A roadside bomb detonated at a crowded bus station in northeastern Nigeria on Thursday, killing at least 35 people, including five soldiers, the Naij.com website reported.
Government forces had recaptured the busy Marabi-Mubi junction in Adamawa state near the Cameroon border from Boko Haram militants two weeks ago. Many of the victims of the blast were thought to be people returning from places of refuge during the extremists’ monthlong occupation, the Nigerian Internet site said.
No claim of responsibility was immediately issued after the blast, but suspicion fell on the Boko Haram insurgency that has ravaged the northeast since 2009 and taken thousands of lives. The Islamic militants are attempting to establish a Muslim caliphate in the area and impose sharia, a strict form of Islamic law.

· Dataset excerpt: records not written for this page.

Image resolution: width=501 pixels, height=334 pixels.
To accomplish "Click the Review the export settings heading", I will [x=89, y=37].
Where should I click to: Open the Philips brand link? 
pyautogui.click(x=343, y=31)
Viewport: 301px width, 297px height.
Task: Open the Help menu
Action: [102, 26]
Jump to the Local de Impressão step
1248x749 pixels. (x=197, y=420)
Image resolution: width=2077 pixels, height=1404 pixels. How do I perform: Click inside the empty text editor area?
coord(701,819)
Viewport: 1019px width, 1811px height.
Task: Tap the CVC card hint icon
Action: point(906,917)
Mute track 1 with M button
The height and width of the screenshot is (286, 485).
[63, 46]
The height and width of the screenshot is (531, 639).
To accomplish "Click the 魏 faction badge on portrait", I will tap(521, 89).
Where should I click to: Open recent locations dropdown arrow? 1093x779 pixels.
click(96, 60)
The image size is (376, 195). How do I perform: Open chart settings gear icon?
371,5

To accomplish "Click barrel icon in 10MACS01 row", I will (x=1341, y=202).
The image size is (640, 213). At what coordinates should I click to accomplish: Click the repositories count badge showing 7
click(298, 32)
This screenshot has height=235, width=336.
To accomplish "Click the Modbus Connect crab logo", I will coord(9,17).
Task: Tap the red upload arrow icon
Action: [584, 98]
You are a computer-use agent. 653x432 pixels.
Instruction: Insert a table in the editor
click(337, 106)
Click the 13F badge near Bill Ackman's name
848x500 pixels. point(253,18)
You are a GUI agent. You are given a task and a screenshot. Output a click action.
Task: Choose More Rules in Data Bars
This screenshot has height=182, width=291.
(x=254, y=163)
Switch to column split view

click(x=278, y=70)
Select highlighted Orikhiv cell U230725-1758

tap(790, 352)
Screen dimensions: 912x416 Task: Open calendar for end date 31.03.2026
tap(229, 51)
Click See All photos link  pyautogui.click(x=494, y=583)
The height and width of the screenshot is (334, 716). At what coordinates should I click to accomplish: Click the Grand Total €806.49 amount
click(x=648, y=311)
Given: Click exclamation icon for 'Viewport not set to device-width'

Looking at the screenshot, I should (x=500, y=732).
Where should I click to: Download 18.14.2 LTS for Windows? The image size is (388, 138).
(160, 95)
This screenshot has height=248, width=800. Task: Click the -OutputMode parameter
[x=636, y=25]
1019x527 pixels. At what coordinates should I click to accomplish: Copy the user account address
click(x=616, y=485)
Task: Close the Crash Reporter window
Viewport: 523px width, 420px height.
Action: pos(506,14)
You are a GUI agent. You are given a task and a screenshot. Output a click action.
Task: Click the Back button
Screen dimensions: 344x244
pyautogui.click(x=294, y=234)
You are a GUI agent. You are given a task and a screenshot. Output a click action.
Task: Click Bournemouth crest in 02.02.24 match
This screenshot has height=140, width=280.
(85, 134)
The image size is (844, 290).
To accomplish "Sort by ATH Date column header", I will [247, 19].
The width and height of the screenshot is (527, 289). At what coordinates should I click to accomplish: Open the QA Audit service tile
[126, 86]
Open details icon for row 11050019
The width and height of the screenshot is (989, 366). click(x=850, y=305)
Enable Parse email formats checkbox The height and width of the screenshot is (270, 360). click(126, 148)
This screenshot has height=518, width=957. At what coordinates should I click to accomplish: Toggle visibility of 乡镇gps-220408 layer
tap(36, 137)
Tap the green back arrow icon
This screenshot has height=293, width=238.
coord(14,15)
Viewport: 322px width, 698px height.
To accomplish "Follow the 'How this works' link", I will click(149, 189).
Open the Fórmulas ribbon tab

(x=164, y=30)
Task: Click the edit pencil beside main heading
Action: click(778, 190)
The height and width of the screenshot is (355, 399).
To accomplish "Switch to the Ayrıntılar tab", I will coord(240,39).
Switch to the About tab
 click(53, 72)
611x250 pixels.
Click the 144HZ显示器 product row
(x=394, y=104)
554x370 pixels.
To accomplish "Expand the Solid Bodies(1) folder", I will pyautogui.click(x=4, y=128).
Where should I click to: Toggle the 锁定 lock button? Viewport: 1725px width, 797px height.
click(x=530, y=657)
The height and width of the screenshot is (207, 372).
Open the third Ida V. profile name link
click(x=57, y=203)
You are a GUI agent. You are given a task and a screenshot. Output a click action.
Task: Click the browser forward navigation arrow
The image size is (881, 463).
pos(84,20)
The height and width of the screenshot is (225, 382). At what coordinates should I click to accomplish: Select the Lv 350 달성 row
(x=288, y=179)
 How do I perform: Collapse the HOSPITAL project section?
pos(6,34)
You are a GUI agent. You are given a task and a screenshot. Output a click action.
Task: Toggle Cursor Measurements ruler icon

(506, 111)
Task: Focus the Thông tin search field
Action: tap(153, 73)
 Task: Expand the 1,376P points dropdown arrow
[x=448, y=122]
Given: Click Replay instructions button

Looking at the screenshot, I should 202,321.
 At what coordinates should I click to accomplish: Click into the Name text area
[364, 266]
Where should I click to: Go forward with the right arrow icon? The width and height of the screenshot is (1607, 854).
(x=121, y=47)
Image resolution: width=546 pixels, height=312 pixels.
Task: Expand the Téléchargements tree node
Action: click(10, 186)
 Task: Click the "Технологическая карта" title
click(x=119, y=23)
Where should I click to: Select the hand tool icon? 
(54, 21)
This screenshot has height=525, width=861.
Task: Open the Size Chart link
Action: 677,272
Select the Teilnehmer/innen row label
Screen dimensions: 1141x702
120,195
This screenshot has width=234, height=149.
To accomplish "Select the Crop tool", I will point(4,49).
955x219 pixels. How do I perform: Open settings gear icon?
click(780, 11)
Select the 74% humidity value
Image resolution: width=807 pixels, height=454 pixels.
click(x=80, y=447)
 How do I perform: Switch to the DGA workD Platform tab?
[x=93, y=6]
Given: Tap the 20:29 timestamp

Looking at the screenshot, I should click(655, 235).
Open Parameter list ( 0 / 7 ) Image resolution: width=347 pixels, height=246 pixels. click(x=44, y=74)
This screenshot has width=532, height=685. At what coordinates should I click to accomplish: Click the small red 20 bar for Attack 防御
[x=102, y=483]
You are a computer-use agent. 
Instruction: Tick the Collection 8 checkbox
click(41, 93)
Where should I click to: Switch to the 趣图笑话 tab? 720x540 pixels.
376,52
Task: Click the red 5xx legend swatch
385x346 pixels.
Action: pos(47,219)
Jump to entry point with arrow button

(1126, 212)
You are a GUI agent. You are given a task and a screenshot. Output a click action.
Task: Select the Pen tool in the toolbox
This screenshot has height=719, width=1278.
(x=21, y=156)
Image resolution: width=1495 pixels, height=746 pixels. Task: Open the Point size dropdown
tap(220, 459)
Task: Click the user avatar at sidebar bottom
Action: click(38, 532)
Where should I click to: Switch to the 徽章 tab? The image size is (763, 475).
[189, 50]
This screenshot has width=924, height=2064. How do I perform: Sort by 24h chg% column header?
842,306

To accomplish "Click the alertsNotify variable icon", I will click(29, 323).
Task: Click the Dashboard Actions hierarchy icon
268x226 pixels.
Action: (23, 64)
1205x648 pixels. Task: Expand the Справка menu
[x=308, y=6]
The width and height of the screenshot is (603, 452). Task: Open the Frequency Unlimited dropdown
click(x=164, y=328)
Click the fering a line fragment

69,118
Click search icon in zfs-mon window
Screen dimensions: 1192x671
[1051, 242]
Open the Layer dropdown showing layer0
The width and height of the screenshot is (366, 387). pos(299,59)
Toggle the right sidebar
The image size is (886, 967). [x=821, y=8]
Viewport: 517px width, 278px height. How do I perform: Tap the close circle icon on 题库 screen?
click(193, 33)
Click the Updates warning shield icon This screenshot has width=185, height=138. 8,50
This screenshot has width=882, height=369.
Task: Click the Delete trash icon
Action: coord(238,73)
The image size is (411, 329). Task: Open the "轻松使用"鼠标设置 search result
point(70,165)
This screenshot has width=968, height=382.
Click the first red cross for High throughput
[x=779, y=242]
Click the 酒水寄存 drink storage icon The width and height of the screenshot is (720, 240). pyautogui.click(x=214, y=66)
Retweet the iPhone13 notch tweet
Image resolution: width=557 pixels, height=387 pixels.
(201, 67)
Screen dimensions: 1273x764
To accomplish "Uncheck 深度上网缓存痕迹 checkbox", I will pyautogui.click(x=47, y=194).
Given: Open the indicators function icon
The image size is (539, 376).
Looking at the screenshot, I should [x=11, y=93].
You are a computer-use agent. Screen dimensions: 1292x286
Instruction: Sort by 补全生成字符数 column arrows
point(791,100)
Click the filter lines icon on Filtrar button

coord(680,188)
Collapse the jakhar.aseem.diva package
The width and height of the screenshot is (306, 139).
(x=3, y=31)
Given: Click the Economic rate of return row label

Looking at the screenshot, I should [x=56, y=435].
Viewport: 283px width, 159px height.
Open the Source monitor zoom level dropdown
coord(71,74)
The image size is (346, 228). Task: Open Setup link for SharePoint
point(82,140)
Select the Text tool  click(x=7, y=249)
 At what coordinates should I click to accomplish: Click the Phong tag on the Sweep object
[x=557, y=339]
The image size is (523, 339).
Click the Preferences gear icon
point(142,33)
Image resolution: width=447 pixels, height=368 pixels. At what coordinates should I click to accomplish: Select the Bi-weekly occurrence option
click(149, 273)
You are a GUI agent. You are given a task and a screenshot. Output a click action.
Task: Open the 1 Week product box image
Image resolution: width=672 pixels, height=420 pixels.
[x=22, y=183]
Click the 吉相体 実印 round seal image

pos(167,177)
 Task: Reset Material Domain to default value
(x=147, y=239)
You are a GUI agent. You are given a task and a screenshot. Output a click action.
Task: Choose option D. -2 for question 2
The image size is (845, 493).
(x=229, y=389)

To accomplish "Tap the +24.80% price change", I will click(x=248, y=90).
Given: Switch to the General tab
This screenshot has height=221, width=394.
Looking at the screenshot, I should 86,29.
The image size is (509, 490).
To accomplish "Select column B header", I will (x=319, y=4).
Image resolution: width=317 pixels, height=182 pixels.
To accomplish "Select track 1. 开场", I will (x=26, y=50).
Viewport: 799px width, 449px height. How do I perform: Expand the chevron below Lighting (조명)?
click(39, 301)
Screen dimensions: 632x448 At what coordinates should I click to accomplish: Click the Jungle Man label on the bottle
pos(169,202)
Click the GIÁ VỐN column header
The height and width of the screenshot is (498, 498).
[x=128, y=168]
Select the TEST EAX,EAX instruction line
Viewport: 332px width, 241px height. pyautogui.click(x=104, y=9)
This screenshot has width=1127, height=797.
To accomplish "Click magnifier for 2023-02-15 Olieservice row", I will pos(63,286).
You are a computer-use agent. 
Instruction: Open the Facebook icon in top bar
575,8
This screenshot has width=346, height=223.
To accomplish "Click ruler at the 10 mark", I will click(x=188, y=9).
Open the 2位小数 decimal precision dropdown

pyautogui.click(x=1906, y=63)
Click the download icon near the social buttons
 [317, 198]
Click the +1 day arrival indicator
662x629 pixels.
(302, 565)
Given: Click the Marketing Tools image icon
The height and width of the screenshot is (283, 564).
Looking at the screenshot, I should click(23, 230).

Nigerian news agencies said the blast prompted the army to reimpose a “no-go” order on the Mubi area, which has been under joint patrol of soldiers and local hunters since Boko Haram was forced to flee on November 13.
The roadside bombing is the latest of incidents blamed on the Boko Haram. Last week, 48 fish vendors were ambushed and slaughtered Nigeria’s border with Chad, and more than 45 people were killed when two female suicide bombers blew themselves up in a crowded market in northeast Nigeria.